Different individuals. Different mindsets. Different percentages! As incongruous as this might look, there is a logic behind it, validated by the followed pointers:
- Varied financial considerations
- The sample size of the survey (high-risk, medium-risk, or low-risk)
- Personal bias
- Market conditions at the time of the survey
- Nature of crypto (Bitcoin is considered the most reliable due to market dominance)
Therefore, it is natural to see different analysts suggesting different portfolio allocation percentages to crypto. However, if you want to get ahead and take your decisions better, here are the things to follow:
- Do-Your-Own-Research (DYOR)
- Do not fall into FOMO
- Look beyond the FUD (Fear-Uncertainty-Doubt)
- Try and learn the charts better
- Understand the crypto project fundamentals better
- Follow Dollar-Cost-Averaging if you want to invest periodically
Once you follow the strategies mentioned above, you are expected to make better calls regarding ascertaining the amount of crypto inside your portfolio.
Understand Portfolio Performance
By now, you must have made up your mind regarding the amount of crypto you want to have in your portfolio. But that isn’t where the buck stops. You should keep tracking the portfolio performance, market volatility, technical metrics, conditions, and financial obligations before chopping and changing the crypto-allocated portfolio.
For instance, if you plan on adding to your Bitcoin-specific portfolio, check for the market sentiments, technical indicators, and other immediate factors. All these, provided you have already looked at the Bitcoin fundamentals while investing in the first place.
Also, if you are Ethereum fanatic and hopeful of a merge-led upmove, it might just make sense to allocate an additional percentage right before the era-defining move. However, the allocation should be directly proportional to the portfolio performance period.
Long story short: while 1% seems like the safest bet, according to most experts and financial advisors, it doesn’t consider the human element. And that includes the affinity for risk, if any, timeframe of holding, and more.
Keeping every aspect in mind, you should try and keep your crypto portfolio dynamic by playing around with 1% to 5% investment value, depending on changing market conditions, existing risks, volatility, returns promised by other funds, and more. In crypto or any other investment, there should always be room for changing the corpus value if and when needed. Yet, 1% to 5% seems like the desired ballpark.
If you have made up your mind, explore the Coin Set to pick the right crypto assets for your portfolio.
1. How much crypto does the average person own?
There is no point in generalizing, but an average person usually allocates 0.5% to 1% of their portfolio to crypto. As per numerous discussions over social platforms, an average Bitcoin holder owns 0.00175 BTC.
2. What is a good amount of crypto?
Investing is subjective and differs from person to person. There is no one-size-fits-all here. While 3% to 5% of the entire portfolio allocated to crypto sounds like a reasonable amount, it depends upon various factors, including risk appetite and personal choices.
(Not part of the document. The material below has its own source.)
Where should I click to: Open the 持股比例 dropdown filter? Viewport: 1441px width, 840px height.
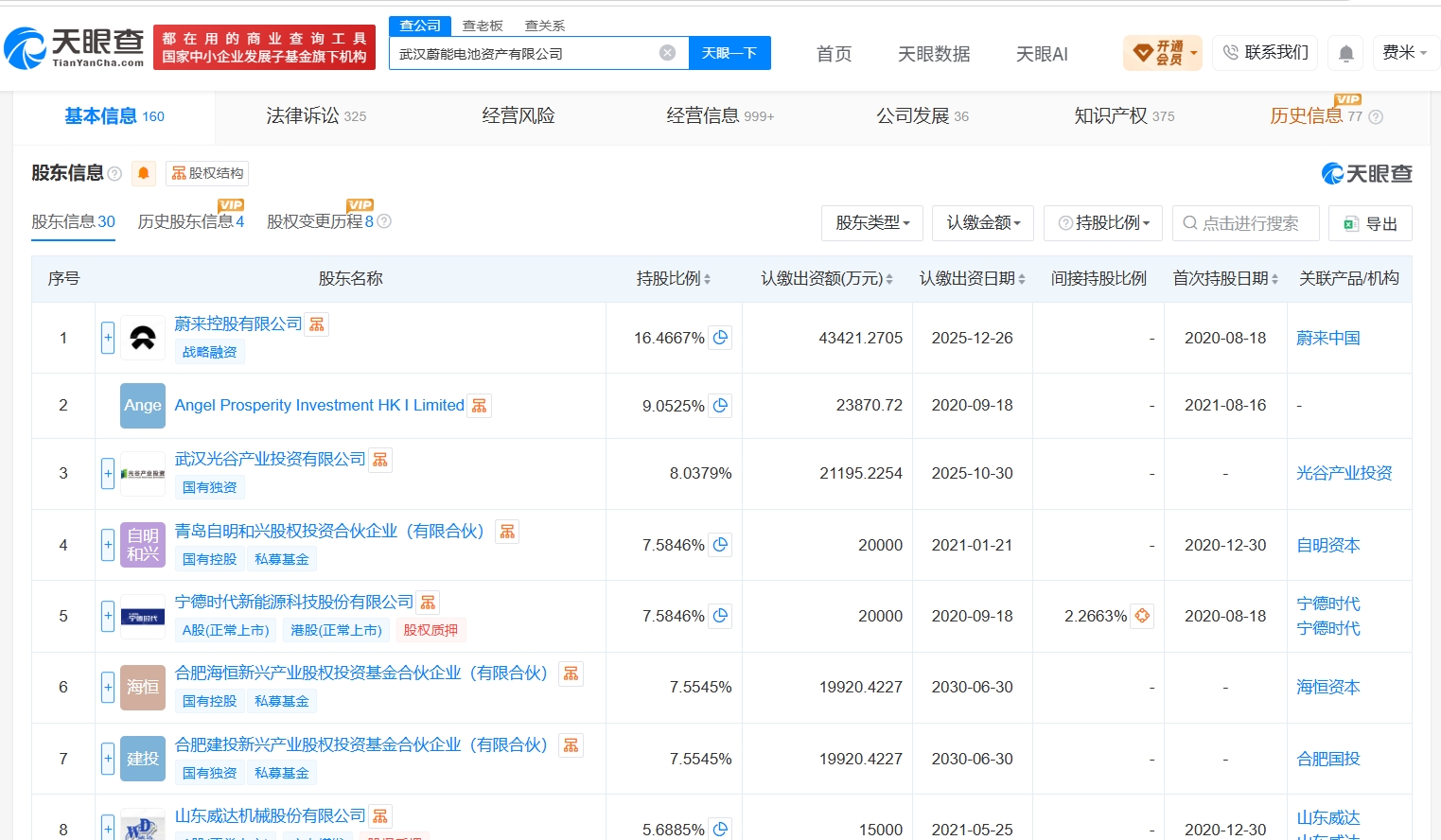tap(1103, 223)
PS. Never keep all your eggs in one basket!
3. How to store and protect your cryptocurrencies?
For beginners, centralized exchanges are a safe option to keep your cryptocurrencies as they save you the hassle of keeping the private keys safe. For people far ahead in their crypto journey, storing your cryptocurrency in a cold or paper wallet is much safer, and you can also get a hot or online wallet.
4. What’s the biggest mistake people make when investing in crypto?
The biggest crypto investing mistake is greed, followed by panic. Never ride a wave blindly or get disheartened seeing a bit of red in your portfolio. Also, never invest a lot (like above 10%) in crypto if you have immediate financial obligations.